▶ [EXERCISE GOAL] Copy the lines below verbatim, beginning with the line containing "Pick the centered § 2 section heading" and continuing through the line containing "[x=174, y=321]", both included.

▶ [PROVIDED RECORDS]
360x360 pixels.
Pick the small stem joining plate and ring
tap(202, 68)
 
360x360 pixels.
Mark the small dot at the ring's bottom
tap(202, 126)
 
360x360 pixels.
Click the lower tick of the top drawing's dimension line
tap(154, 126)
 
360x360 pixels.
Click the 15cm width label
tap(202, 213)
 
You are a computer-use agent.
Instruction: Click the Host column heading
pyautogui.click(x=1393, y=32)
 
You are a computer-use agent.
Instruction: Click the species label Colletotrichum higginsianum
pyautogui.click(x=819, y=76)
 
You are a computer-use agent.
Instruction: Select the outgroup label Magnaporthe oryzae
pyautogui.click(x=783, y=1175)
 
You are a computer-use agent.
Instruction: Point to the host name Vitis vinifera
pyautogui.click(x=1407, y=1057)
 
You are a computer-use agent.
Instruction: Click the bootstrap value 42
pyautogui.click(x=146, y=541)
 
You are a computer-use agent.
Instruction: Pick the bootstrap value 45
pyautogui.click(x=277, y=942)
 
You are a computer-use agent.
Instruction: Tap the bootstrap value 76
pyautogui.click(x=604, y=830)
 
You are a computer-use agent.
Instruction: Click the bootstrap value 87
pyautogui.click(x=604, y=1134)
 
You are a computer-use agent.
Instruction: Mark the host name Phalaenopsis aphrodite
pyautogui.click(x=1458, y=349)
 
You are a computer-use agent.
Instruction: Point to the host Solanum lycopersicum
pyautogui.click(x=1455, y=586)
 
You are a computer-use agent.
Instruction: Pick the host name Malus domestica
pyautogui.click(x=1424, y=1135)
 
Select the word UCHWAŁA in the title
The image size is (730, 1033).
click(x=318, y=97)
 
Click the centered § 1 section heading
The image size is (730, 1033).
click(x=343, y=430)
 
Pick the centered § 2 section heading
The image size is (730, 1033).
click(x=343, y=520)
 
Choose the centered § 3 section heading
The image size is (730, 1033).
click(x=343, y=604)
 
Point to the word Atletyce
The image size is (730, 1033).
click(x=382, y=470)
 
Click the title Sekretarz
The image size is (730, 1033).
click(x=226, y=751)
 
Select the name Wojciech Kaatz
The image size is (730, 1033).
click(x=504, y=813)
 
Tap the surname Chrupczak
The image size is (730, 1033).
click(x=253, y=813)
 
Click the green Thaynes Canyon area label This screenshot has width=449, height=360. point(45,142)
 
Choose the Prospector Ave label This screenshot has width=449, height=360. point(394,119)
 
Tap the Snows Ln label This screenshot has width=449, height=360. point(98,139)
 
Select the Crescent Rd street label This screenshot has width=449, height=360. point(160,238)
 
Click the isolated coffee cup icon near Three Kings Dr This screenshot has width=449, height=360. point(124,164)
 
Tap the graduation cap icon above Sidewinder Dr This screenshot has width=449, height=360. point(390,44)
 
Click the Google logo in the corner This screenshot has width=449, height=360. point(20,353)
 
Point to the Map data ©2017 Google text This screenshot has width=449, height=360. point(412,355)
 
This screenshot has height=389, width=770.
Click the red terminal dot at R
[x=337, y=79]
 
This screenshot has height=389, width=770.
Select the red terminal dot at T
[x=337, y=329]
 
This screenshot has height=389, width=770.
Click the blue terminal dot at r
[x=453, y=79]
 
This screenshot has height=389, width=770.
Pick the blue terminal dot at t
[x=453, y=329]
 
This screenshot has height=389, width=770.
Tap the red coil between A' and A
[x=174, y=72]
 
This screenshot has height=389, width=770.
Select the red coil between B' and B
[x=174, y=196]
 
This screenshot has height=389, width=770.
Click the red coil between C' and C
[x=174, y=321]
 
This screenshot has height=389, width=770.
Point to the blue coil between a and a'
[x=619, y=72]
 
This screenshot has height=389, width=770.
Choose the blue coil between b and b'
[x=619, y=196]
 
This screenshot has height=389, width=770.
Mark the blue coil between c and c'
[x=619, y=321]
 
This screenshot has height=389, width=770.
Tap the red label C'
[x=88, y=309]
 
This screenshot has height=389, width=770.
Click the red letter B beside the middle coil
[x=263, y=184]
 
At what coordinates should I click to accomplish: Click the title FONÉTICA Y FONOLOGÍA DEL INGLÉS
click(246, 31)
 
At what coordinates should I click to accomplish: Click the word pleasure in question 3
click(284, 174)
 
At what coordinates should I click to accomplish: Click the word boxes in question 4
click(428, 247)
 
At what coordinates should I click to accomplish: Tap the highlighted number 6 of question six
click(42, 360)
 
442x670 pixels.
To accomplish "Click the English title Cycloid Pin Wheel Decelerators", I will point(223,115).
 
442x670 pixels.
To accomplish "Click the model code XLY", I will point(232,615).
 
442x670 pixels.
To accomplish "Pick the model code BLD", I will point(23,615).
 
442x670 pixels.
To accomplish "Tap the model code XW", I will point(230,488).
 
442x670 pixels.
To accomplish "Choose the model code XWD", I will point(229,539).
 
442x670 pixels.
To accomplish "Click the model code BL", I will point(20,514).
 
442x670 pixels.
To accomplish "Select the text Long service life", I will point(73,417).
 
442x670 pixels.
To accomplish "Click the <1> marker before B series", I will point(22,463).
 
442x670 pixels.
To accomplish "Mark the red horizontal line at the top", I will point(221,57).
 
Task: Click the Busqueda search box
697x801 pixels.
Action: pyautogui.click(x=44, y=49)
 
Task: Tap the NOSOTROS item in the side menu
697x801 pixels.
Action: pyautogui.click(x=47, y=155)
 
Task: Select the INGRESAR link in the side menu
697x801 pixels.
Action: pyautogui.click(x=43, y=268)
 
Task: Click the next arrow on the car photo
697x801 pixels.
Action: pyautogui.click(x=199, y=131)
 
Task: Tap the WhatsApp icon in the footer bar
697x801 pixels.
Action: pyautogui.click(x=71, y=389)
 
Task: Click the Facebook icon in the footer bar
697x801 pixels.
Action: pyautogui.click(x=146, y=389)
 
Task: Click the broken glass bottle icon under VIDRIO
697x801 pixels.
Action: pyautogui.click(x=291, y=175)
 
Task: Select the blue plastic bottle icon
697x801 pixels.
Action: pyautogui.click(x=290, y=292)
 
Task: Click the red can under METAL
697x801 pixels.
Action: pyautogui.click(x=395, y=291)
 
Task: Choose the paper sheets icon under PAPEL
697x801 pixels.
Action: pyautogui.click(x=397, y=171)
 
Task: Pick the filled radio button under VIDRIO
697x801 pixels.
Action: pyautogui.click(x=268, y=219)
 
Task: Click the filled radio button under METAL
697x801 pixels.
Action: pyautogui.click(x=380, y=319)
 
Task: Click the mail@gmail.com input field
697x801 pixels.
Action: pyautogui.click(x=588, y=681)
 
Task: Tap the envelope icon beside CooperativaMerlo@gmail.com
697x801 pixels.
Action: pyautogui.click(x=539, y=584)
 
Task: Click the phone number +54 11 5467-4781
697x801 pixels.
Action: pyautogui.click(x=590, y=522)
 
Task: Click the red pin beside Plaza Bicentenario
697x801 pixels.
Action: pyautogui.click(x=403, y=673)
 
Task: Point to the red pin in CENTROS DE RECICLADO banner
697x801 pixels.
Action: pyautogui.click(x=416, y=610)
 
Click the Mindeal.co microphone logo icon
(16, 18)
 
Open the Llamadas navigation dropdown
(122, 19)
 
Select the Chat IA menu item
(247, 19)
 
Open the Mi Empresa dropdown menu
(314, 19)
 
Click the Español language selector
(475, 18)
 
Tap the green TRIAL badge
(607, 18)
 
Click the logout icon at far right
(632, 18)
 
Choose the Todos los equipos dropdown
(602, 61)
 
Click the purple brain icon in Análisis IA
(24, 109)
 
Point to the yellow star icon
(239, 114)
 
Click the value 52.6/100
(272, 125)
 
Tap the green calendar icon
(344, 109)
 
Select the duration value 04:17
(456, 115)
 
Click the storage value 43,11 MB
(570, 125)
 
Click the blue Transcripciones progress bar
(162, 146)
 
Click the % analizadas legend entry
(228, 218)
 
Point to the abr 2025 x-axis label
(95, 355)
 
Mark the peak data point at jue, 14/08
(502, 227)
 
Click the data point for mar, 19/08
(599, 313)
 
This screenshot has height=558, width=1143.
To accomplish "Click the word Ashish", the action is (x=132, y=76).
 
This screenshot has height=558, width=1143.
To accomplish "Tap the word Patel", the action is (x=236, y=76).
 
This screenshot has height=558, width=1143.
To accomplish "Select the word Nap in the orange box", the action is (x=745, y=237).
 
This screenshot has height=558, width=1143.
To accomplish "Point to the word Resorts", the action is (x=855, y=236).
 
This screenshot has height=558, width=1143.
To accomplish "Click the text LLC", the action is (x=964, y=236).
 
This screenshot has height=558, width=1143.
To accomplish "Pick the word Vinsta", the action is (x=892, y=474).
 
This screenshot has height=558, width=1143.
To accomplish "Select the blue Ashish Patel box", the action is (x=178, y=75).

▶ [TASK RESPONSE]
Pick the centered § 2 section heading
The image size is (730, 1033).
click(x=343, y=520)
 
Choose the centered § 3 section heading
The image size is (730, 1033).
click(x=343, y=604)
 
Point to the word Atletyce
The image size is (730, 1033).
click(x=382, y=470)
 
Click the title Sekretarz
The image size is (730, 1033).
click(x=226, y=751)
 
Select the name Wojciech Kaatz
The image size is (730, 1033).
click(x=504, y=813)
 
Tap the surname Chrupczak
The image size is (730, 1033).
click(x=253, y=813)
 
Click the green Thaynes Canyon area label This screenshot has width=449, height=360. point(45,142)
 
Choose the Prospector Ave label This screenshot has width=449, height=360. point(394,119)
 
Tap the Snows Ln label This screenshot has width=449, height=360. point(98,139)
 
Select the Crescent Rd street label This screenshot has width=449, height=360. point(160,238)
 
Click the isolated coffee cup icon near Three Kings Dr This screenshot has width=449, height=360. point(124,164)
 
Tap the graduation cap icon above Sidewinder Dr This screenshot has width=449, height=360. point(390,44)
 
Click the Google logo in the corner This screenshot has width=449, height=360. point(20,353)
 
Point to the Map data ©2017 Google text This screenshot has width=449, height=360. point(412,355)
 
This screenshot has height=389, width=770.
Click the red terminal dot at R
[x=337, y=79]
 
This screenshot has height=389, width=770.
Select the red terminal dot at T
[x=337, y=329]
 
This screenshot has height=389, width=770.
Click the blue terminal dot at r
[x=453, y=79]
 
This screenshot has height=389, width=770.
Pick the blue terminal dot at t
[x=453, y=329]
 
This screenshot has height=389, width=770.
Tap the red coil between A' and A
[x=174, y=72]
 
This screenshot has height=389, width=770.
Select the red coil between B' and B
[x=174, y=196]
 
This screenshot has height=389, width=770.
Click the red coil between C' and C
[x=174, y=321]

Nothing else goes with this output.